*DIRECTIONS FOR THIS TASK*: Without any of their pictures, return all of the records exactly.

*Stored records*:

################

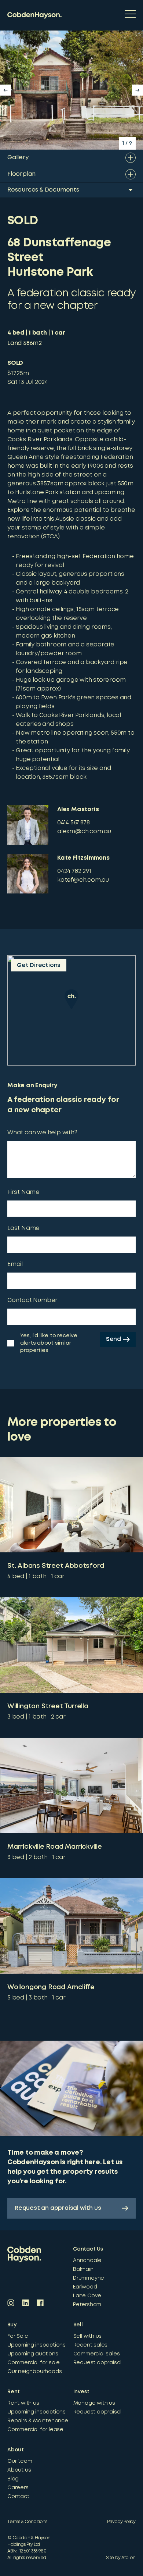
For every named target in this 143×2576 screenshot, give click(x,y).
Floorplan (21, 174)
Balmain (83, 2269)
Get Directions (38, 965)
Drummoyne (88, 2278)
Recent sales (90, 2345)
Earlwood (85, 2287)
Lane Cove (87, 2296)
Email (15, 1264)
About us (19, 2470)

################

*TASK ANSWER*:
For every named target in this 143×2576 screenshot, give click(x,y).
Floorplan (21, 174)
Balmain (83, 2269)
Get Directions (38, 965)
Drummoyne (88, 2278)
Recent sales (90, 2345)
Earlwood (85, 2287)
Lane Cove (87, 2296)
Email (15, 1264)
About us (19, 2470)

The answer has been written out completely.